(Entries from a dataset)
===============
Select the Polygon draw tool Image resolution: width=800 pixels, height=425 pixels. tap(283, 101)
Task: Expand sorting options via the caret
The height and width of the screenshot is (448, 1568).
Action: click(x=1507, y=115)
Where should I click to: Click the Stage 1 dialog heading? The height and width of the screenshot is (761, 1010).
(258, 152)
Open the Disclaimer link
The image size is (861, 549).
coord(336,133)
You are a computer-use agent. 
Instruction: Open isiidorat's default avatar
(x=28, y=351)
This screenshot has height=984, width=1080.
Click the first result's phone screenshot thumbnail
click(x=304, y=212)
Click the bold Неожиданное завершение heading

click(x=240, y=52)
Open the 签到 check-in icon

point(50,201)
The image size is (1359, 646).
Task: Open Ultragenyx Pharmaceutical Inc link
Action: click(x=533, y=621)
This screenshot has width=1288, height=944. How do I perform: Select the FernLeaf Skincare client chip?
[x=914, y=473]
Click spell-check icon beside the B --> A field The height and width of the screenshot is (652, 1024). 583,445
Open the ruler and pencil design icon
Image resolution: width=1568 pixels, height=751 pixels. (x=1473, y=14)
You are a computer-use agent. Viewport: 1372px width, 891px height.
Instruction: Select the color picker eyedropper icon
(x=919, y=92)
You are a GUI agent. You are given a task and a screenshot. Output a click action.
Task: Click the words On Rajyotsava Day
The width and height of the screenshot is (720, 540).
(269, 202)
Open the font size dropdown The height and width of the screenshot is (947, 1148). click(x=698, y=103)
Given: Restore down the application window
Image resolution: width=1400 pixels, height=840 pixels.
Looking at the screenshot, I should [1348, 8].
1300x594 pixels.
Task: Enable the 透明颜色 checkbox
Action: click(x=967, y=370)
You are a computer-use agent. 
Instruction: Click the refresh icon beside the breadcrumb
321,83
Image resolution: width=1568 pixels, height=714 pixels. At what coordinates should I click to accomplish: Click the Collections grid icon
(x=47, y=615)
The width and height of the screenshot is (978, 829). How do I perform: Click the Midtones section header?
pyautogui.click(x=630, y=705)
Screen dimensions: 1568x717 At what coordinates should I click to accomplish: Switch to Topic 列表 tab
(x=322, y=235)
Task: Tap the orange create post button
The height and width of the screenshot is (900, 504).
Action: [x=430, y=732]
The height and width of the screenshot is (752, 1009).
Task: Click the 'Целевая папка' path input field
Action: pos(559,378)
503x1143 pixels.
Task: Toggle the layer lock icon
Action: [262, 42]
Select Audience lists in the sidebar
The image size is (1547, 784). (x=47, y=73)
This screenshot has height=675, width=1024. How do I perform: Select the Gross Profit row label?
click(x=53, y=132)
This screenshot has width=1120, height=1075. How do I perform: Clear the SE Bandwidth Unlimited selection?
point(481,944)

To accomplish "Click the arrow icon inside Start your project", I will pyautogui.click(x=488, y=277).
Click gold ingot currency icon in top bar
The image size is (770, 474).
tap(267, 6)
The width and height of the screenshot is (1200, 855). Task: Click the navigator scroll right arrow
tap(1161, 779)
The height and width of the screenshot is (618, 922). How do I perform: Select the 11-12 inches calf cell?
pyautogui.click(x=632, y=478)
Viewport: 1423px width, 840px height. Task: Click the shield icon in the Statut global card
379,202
===============
**Objective**
Copy out the entries word for word, from the line containing "This screenshot has height=984, width=1080." through the line containing "Click spell-check icon".

**Result**
This screenshot has height=984, width=1080.
Click the first result's phone screenshot thumbnail
click(x=304, y=212)
Click the bold Неожиданное завершение heading

click(x=240, y=52)
Open the 签到 check-in icon

point(50,201)
The image size is (1359, 646).
Task: Open Ultragenyx Pharmaceutical Inc link
Action: click(x=533, y=621)
This screenshot has width=1288, height=944. How do I perform: Select the FernLeaf Skincare client chip?
[x=914, y=473]
Click spell-check icon beside the B --> A field The height and width of the screenshot is (652, 1024). 583,445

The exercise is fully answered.